YOUR TASK: Excluding pictures, transcribe precisely the lines from the one containing "Screen dimensions: 554x299" to the final line of the listing below, inclusive, and nothing more.

GIVEN ENTRIES:

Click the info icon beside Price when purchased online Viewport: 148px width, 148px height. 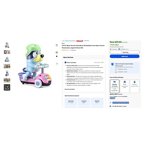pos(123,47)
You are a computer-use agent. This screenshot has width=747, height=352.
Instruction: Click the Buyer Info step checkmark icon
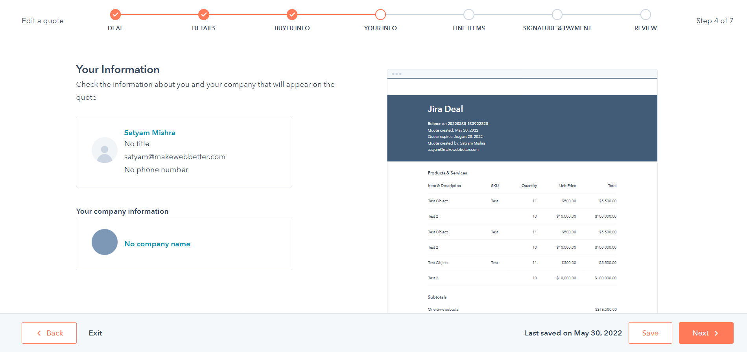[292, 15]
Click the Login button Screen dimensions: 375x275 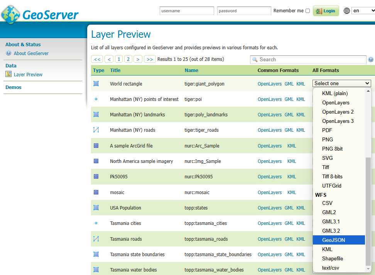[326, 11]
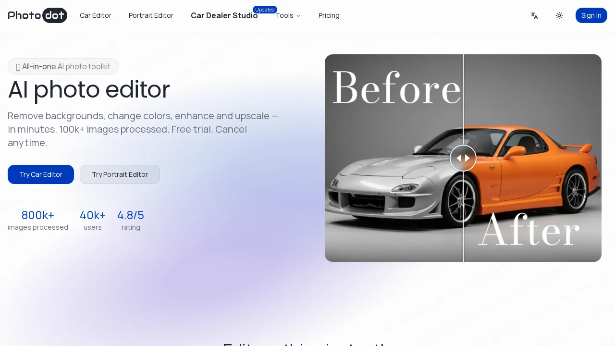Click the 'All-in-one AI photo toolkit' pill
The height and width of the screenshot is (346, 615).
pos(63,66)
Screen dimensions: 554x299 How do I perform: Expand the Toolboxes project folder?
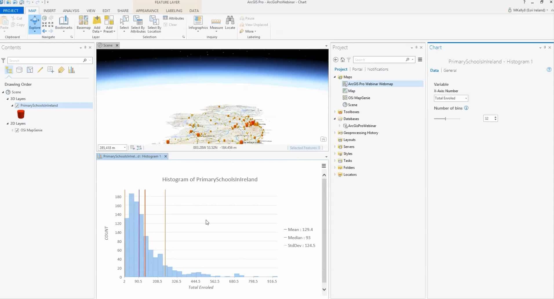[335, 112]
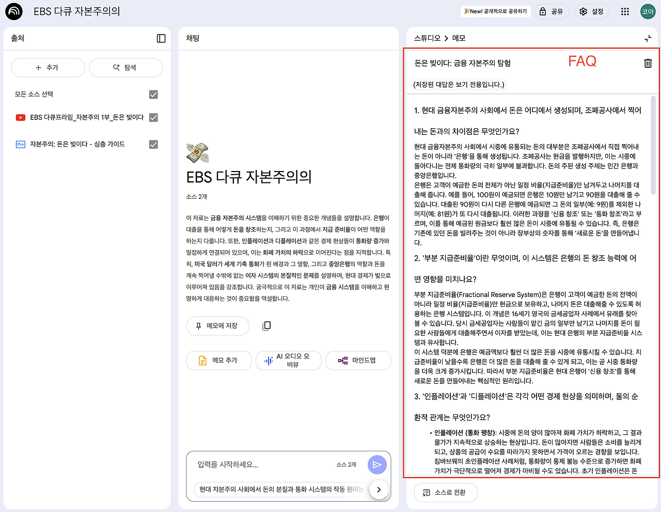Reveal the next suggested question with the chevron
Image resolution: width=661 pixels, height=512 pixels.
pyautogui.click(x=379, y=489)
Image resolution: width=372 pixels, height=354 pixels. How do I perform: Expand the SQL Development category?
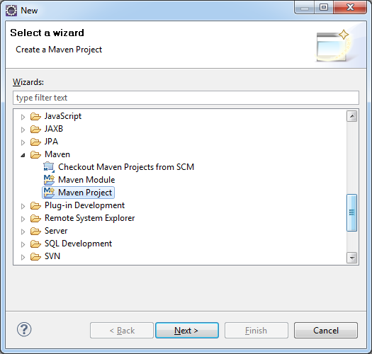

TASK RESULT:
Screen dimensions: 554x299 How do I perform: Expand the Toolboxes project folder?
[335, 112]
Reveal the next suggested question with the chevron
Image resolution: width=661 pixels, height=512 pixels.
pyautogui.click(x=379, y=489)
Image resolution: width=372 pixels, height=354 pixels. How do I perform: Expand the SQL Development category?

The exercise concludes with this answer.